• _Exercise_: Transcribe the whole passage on thyrotoxicosis below without any changes.

Thyrotoxicosis is an endocrine disorder characterized by elevated levels of either free thyroxine or triiodothyronine or both with sympathetic overstimulation and a constellation of symptoms involving various organ systems. The diagnosis is based on clinical features, laboratory evaluation of thyroid hormone levels and nuclear scintigraphy.
Thyrotoxicosis is a syndrome caused by either overproduction or excessive release of free thyroxine (T4) and/or triiodothyronine (T3) in the serum. The increased production of thyroid hormones is seen in toxic multinodular goiter, toxic adenoma, struma ovarii and Graves' disease while the excessive release of the hormone is secondary to inflammation or destruction of the thyroid glands e.g. autoimmune diseases, radiation, infection, chemical or mechanical injury. Increased intake of thyroid medication leads to factitious thyrotoxicosis.
Thyrotoxicosis occurs more frequently in women with Graves' disease presenting between the age of 20 and 40 years . Toxic nodular goiter is prevalent amongst older adults and in individuals with low levels of iodine in their diet while autoimmune thyrotoxicosis is seen more often in those who smoke .
Typical manifestations of overt thyrotoxicosis are anxiety, palpitations, intolerance to heat, myopathy, asthenia, menstrual irregularities in women, tremors , excessive sweating, exophthalmos, tachycardia  and diffuse thyromegaly. Orbital involvement with protrusion of the eyeballs, diplopia, and dryness is noted in one-third of the patients with Graves' disease . Sympathetic overstimulation and related symptoms like anxiety and tremors are found mostly in young thyrotoxic patients while the incidence of dyspnea, cardiac arrhythmias, atrial fibrillation (AF) and heart failure is higher in older patients .

• _Saved data entries_:
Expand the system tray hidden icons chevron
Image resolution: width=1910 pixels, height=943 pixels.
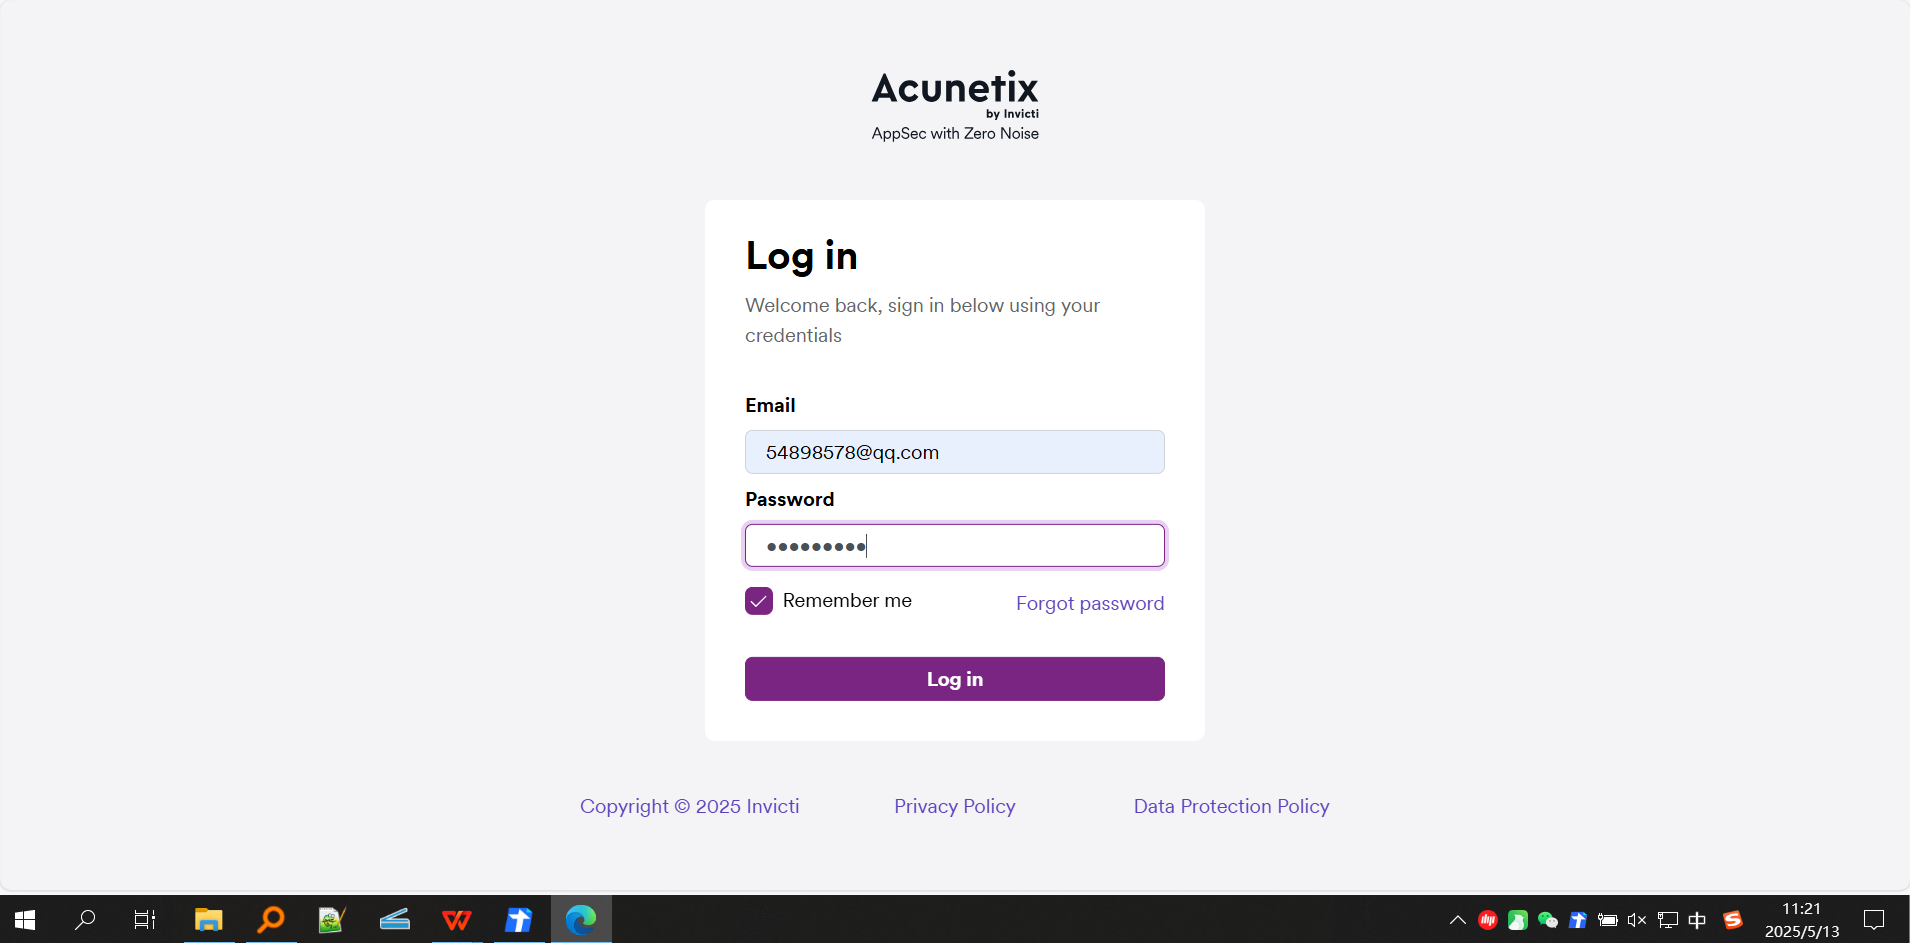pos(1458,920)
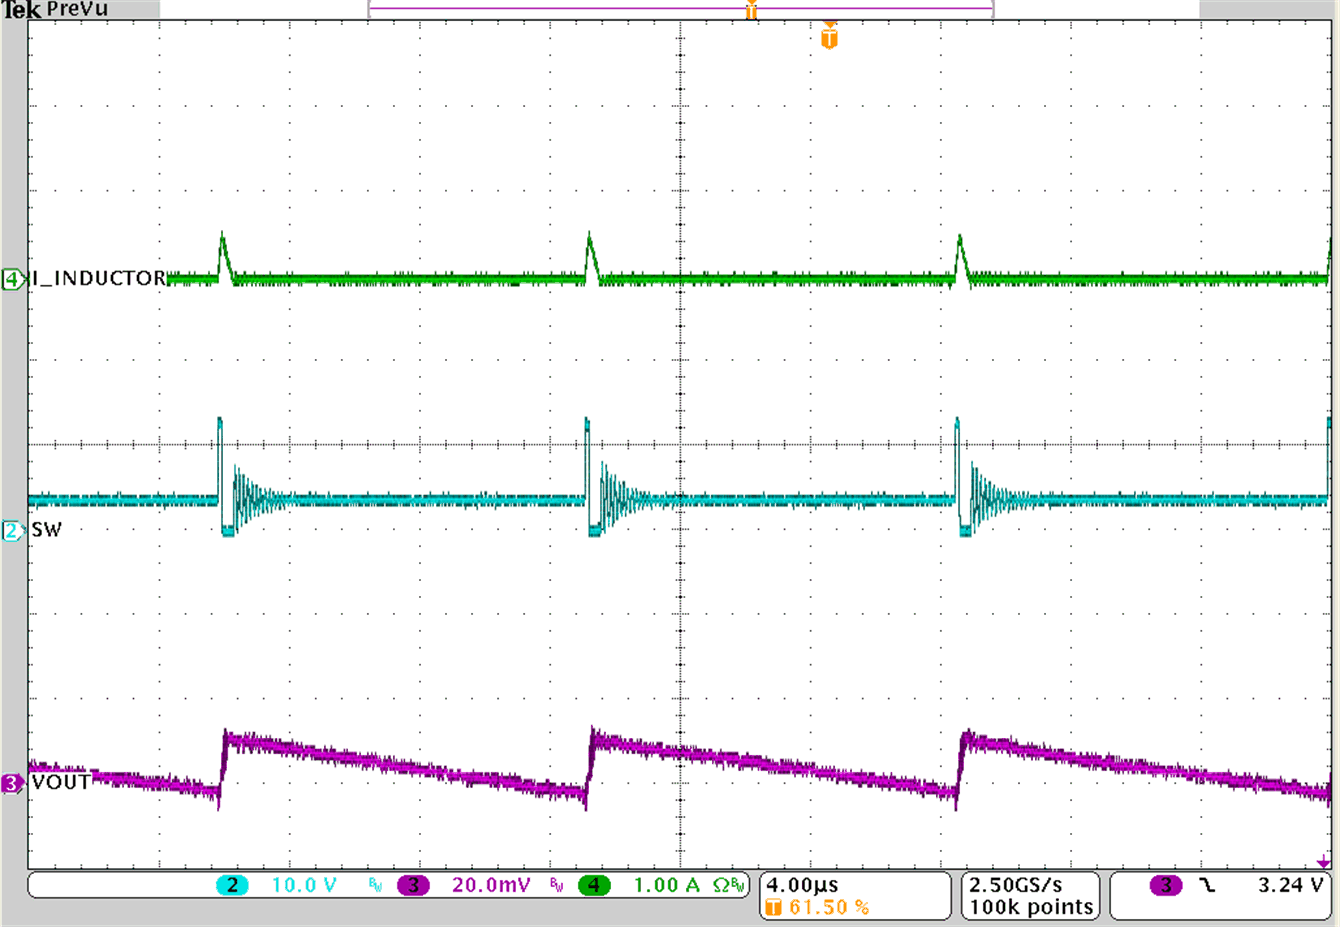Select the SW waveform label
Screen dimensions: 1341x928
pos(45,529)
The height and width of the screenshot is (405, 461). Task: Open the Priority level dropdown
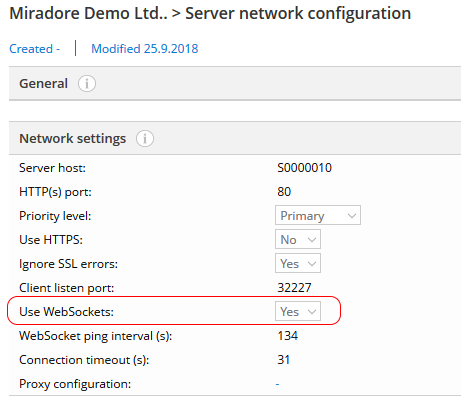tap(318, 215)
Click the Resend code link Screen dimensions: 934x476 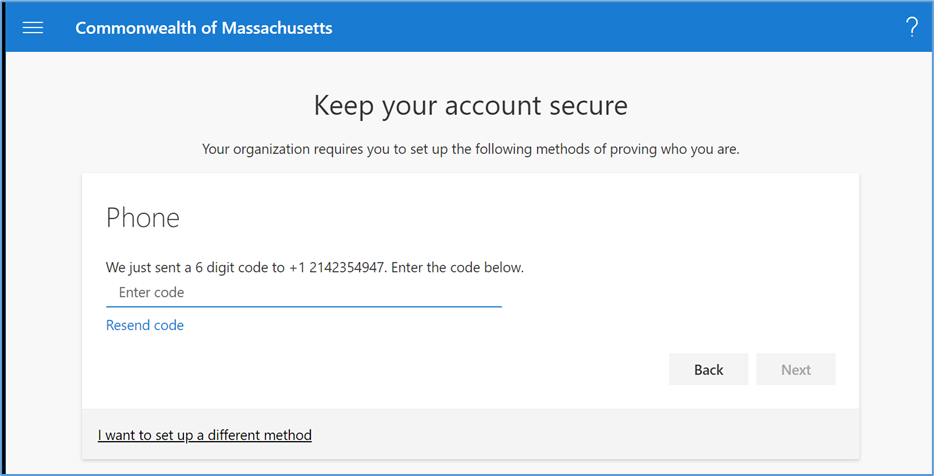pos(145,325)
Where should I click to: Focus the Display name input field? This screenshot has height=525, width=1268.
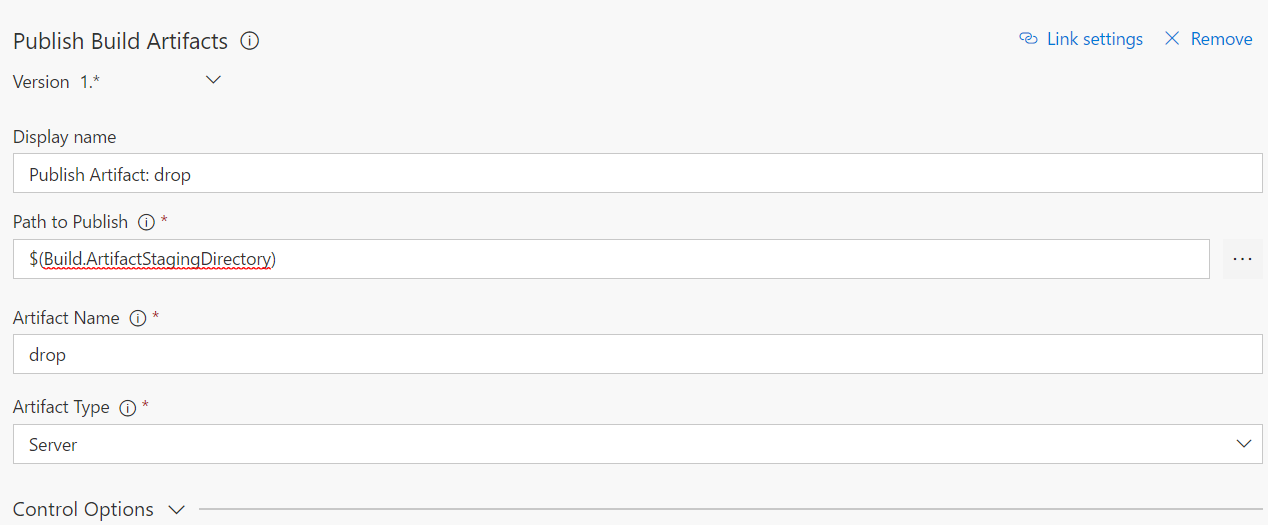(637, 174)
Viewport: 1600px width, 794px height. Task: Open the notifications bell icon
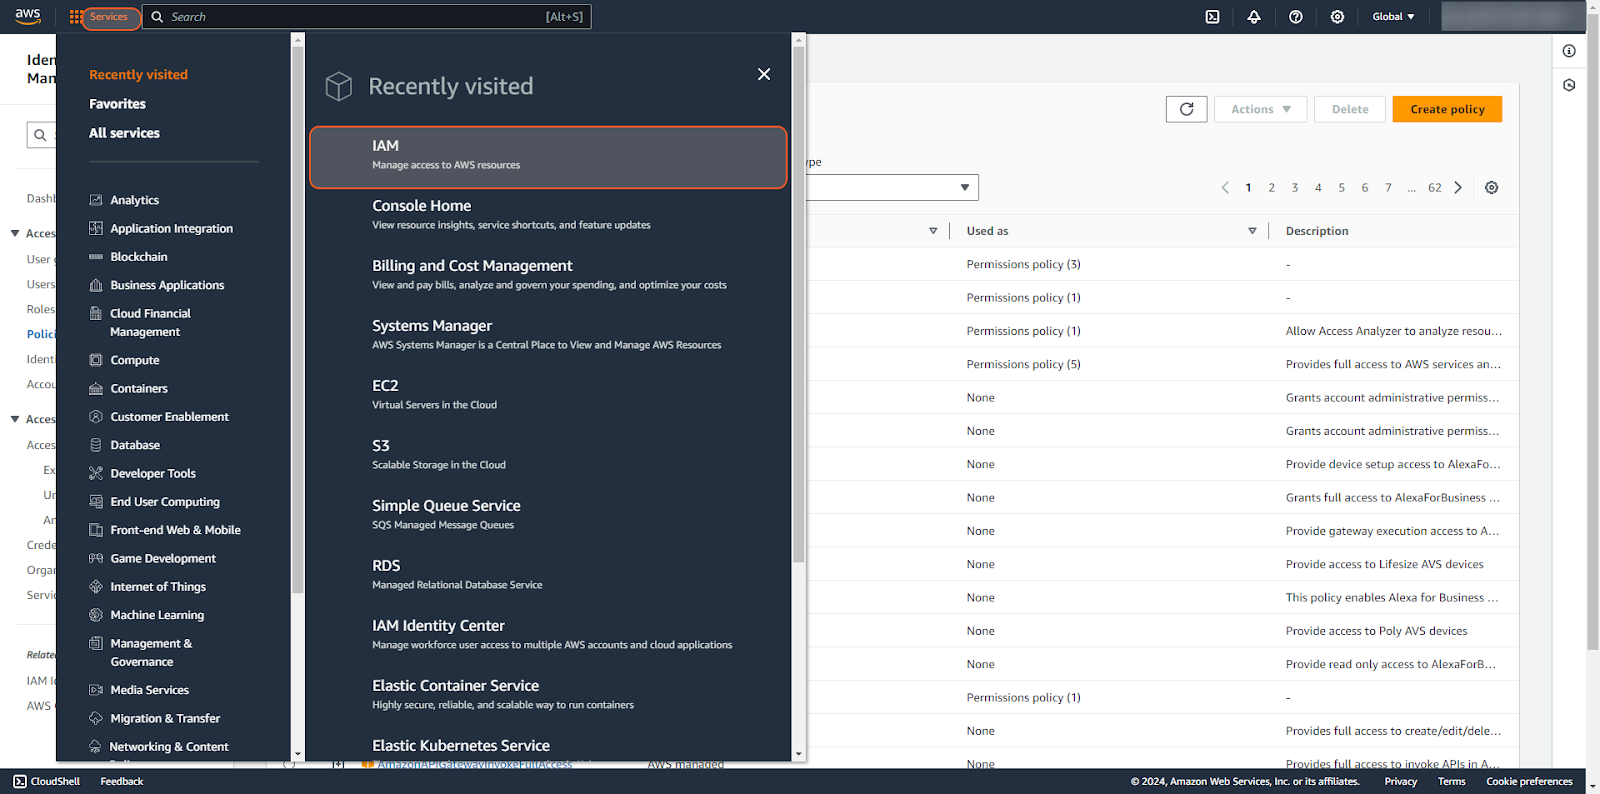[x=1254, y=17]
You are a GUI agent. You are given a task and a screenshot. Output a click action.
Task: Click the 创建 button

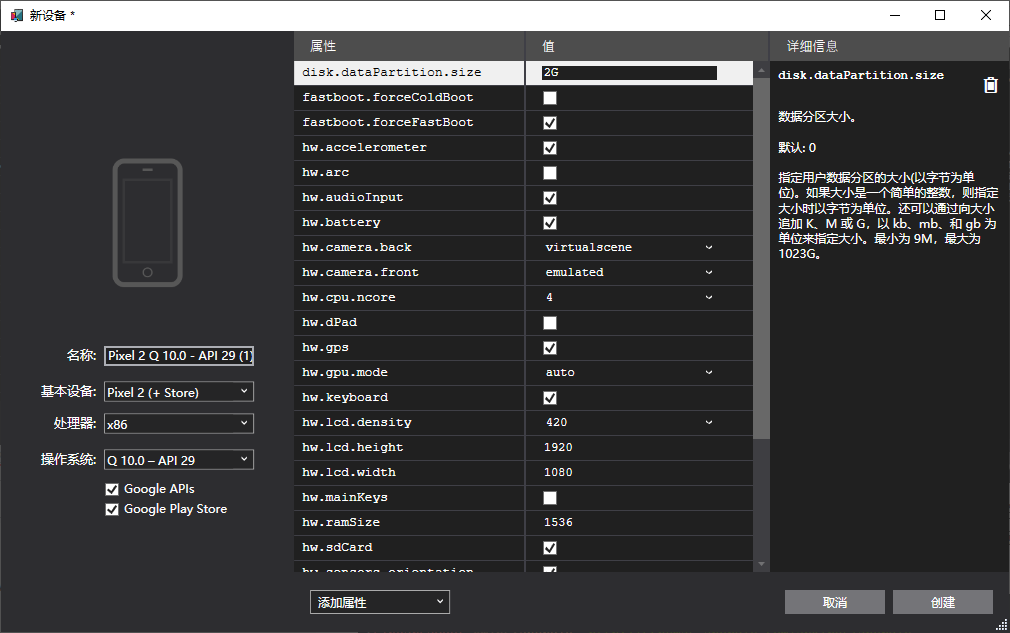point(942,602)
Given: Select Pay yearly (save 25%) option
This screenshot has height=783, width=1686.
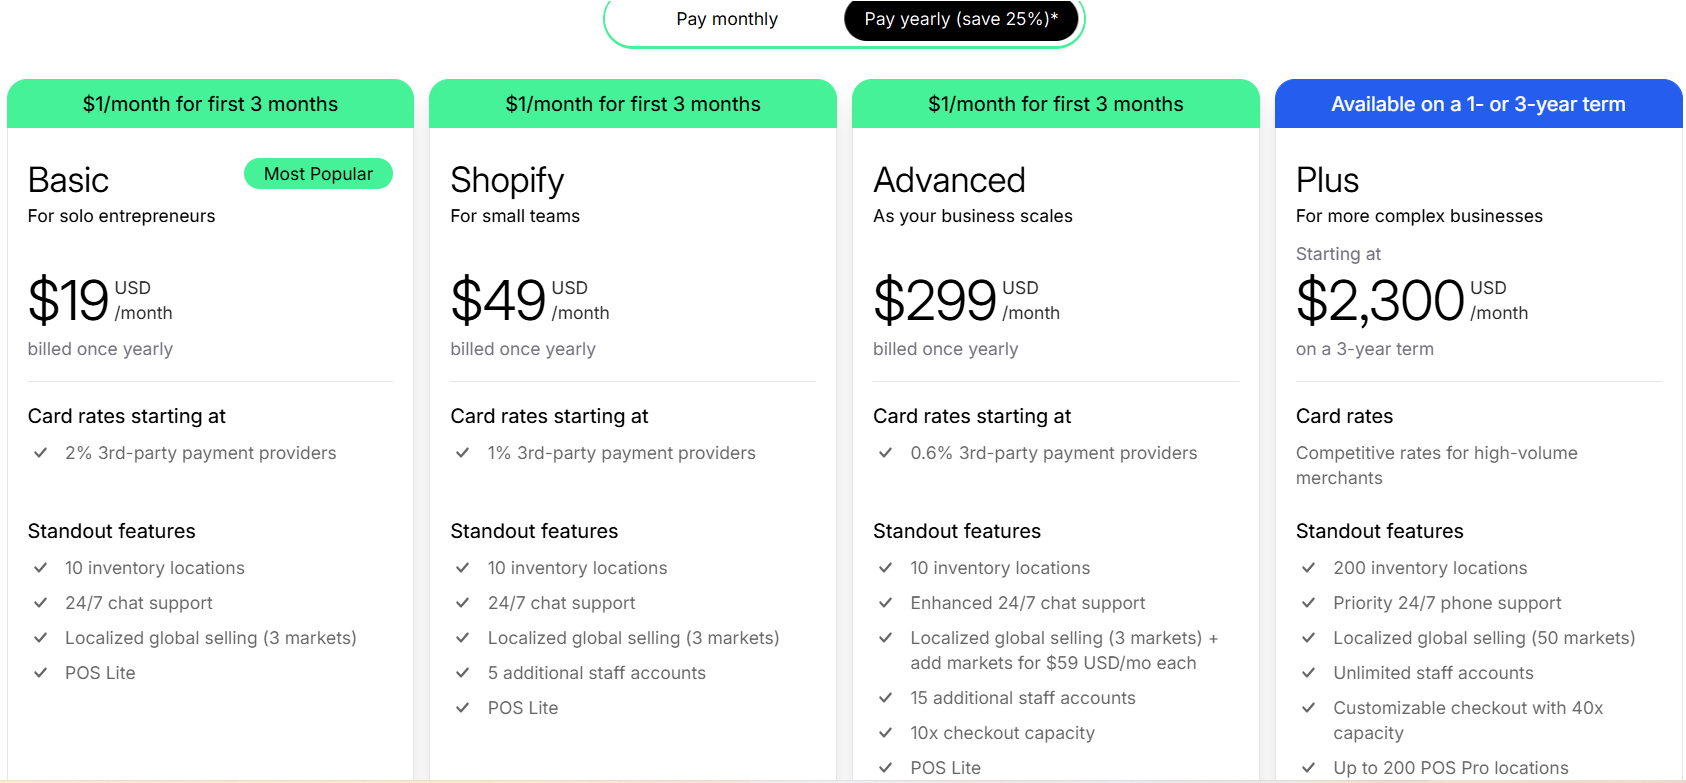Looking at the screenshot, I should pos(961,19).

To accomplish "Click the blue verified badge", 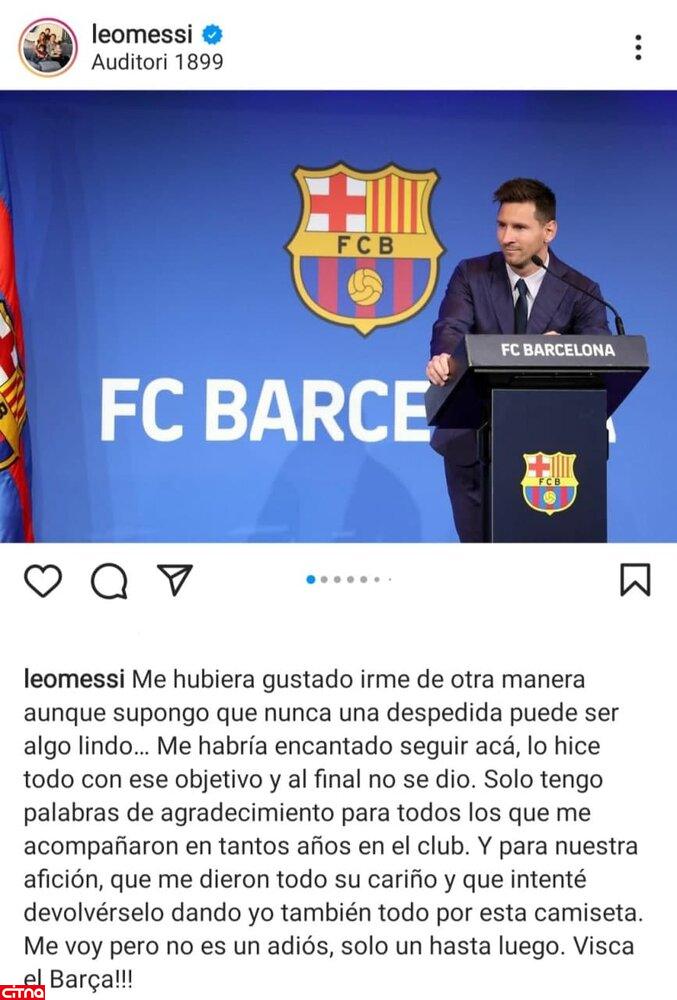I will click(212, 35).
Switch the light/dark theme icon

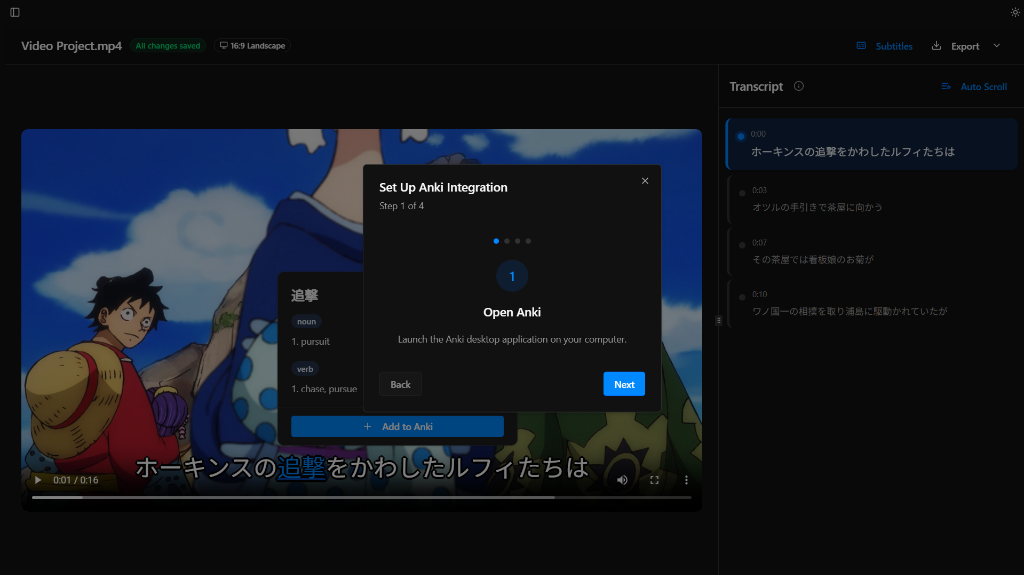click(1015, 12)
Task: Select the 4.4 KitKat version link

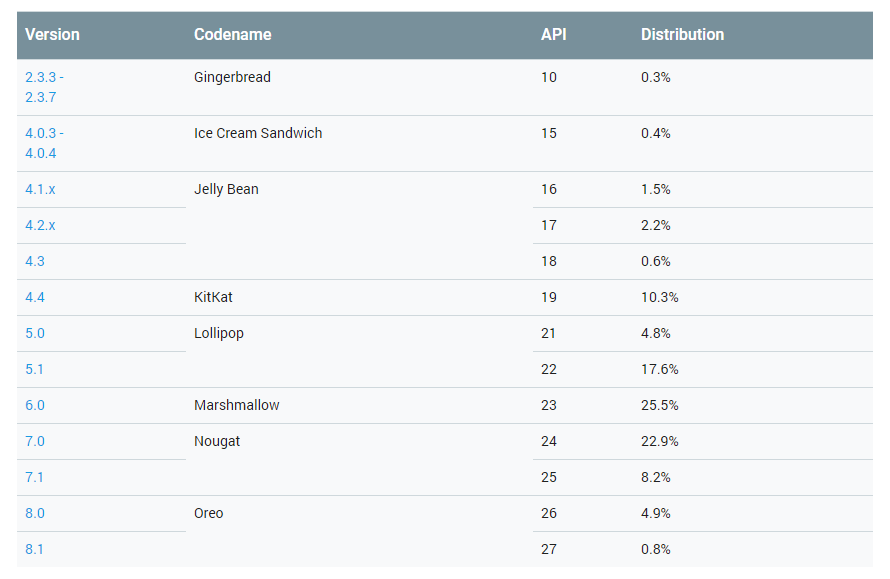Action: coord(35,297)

• _Response for this exercise_:
Thyrotoxicosis is an endocrine disorder characterized by elevated levels of either free thyroxine or triiodothyronine or both with sympathetic overstimulation and a constellation of symptoms involving various organ systems. The diagnosis is based on clinical features, laboratory evaluation of thyroid hormone levels and nuclear scintigraphy.
Thyrotoxicosis is a syndrome caused by either overproduction or excessive release of free thyroxine (T4) and/or triiodothyronine (T3) in the serum. The increased production of thyroid hormones is seen in toxic multinodular goiter, toxic adenoma, struma ovarii and Graves' disease while the excessive release of the hormone is secondary to inflammation or destruction of the thyroid glands e.g. autoimmune diseases, radiation, infection, chemical or mechanical injury. Increased intake of thyroid medication leads to factitious thyrotoxicosis.
Thyrotoxicosis occurs more frequently in women with Graves' disease presenting between the age of 20 and 40 years . Toxic nodular goiter is prevalent amongst older adults and in individuals with low levels of iodine in their diet while autoimmune thyrotoxicosis is seen more often in those who smoke .
Typical manifestations of overt thyrotoxicosis are anxiety, palpitations, intolerance to heat, myopathy, asthenia, menstrual irregularities in women, tremors , excessive sweating, exophthalmos, tachycardia  and diffuse thyromegaly. Orbital involvement with protrusion of the eyeballs, diplopia, and dryness is noted in one-third of the patients with Graves' disease . Sympathetic overstimulation and related symptoms like anxiety and tremors are found mostly in young thyrotoxic patients while the incidence of dyspnea, cardiac arrhythmias, atrial fibrillation (AF) and heart failure is higher in older patients .